IHSG BEI Ditutup Melemah, Pasar `wait and see` Rilis Inflasi
IHSG anjlok 8,73 persen sepekan (Tribun)
IHSG ditutup melemah 13,40 poin atau 0,19 persen ke posisi 6.953,26. Sementara kelompok 45 saham unggulan atau indeks LQ45 turun 1,67 poin atau 0,17 persen ke posisi 962,25.

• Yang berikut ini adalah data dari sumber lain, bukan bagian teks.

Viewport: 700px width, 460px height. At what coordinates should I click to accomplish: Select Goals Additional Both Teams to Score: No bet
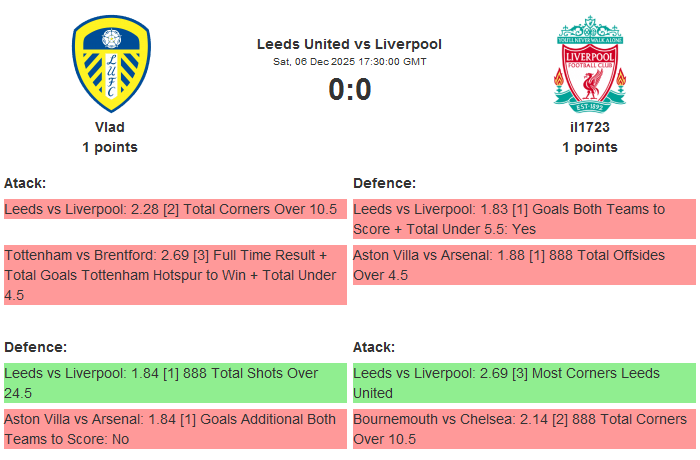175,429
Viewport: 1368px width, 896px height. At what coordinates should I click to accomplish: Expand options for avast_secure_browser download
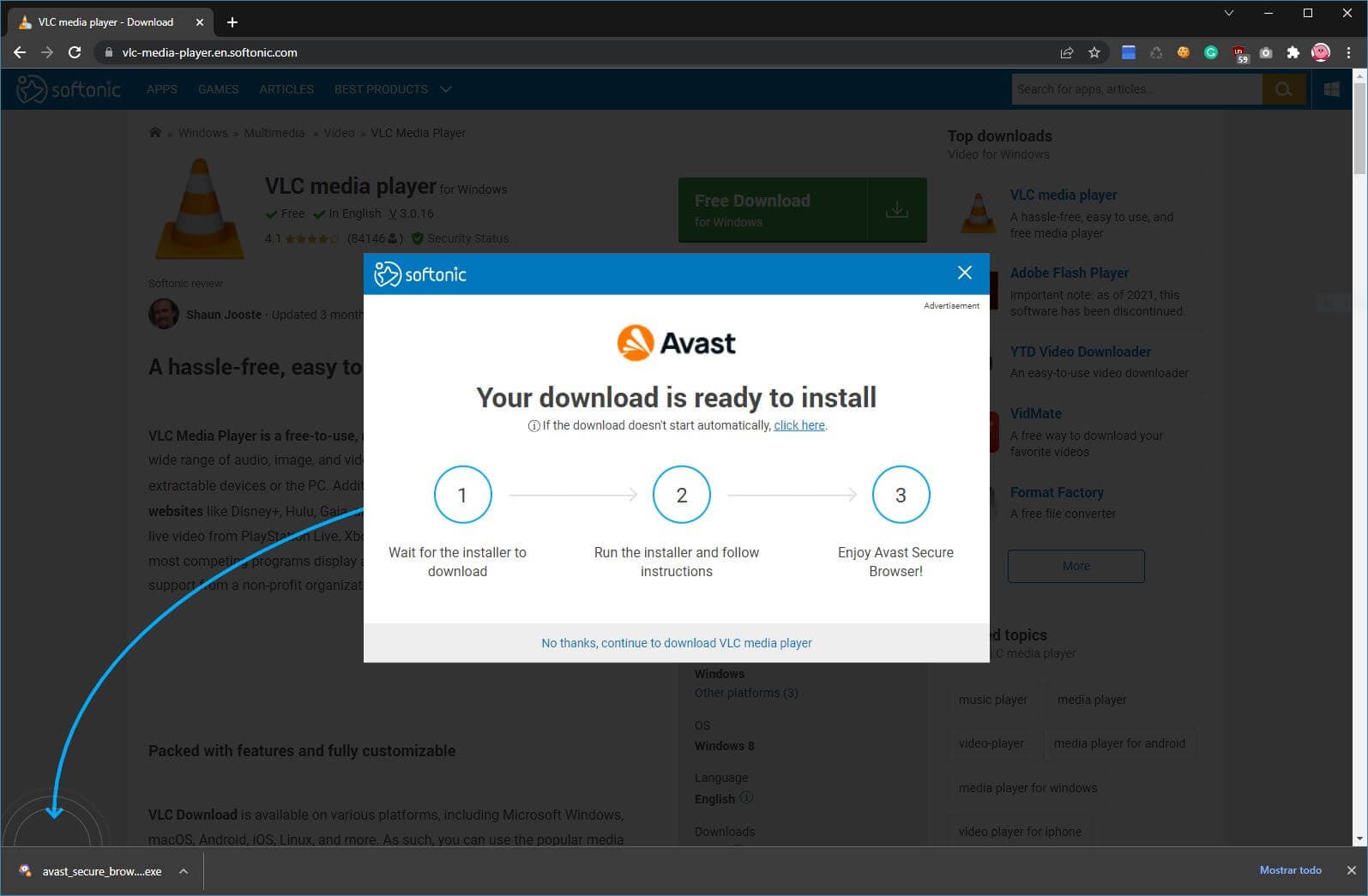click(184, 871)
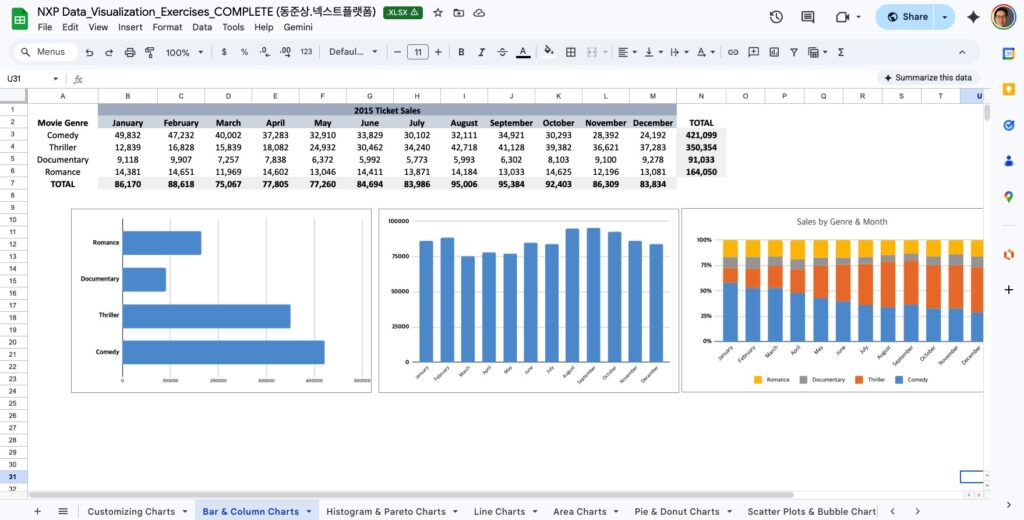
Task: Click the Name box showing U31
Action: point(30,78)

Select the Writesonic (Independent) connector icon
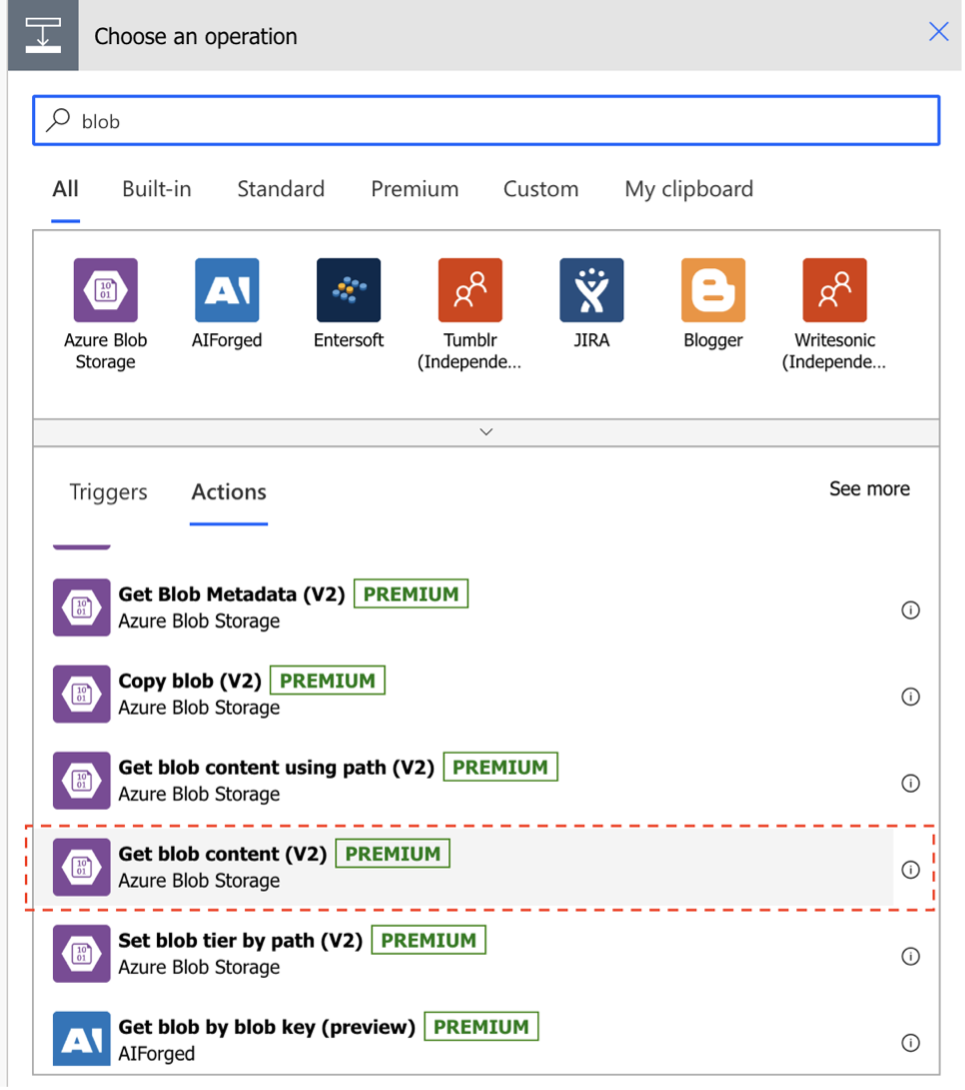click(x=835, y=289)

“Di sisi lain, koreksi dari IHSG diperkirakan merupakan profit taking yang terjadi di tengah sentimen yang cukup positif secara global, dimana rilis data ekonomi Amerika Serikat (AS) yang mulai membaik, Dan diperkirakan investor menanti rilis data inflasi Indonesia dan data manufaktur China pada esok hari,“ ungkap Analis MNC Sekuritas Herditya Wicaksana saat dihubungi oleh Antara di Jakarta, Kamis.
Dari dalam negeri, Badan Pusat Statistik (BPS) akan melaporkan inflasi Indeks Harga Konsumen (IHK) Indonesia periode Agustus 2023 pada Jumat besok 1 September 2023.
Inflasi IHK periode Agustus 2023 diperkirakan akan meningkat secara tahunan atau year on year (yoy), namun, secara bulanan atau month to month (mtm) diperkirakan akan melandai setelah kenaikan yang cukup tinggi pada bulan lalu.
Dibuka menguat, IHSG bergerak ke teritori negatif sampai penutupan sesi pertama perdagangan saham. Pada sesi kedua, IHSG masih betah di zona merah hingga penutupan perdagangan saham.
Berdasarkan Indeks Sektoral IDX-IC, dua sektor meningkat yaitu dipimpin sektor teknologi sebesar 0,74 persen, diikuti sektor keuangan yang naik sebesar 0,61 persen.
Sembilan sektor terkoreksi yaitu dipimpin sektor kesehatan yang turun minus 1,68 persen, diikuti sektor infrastruktur 1,19 persen.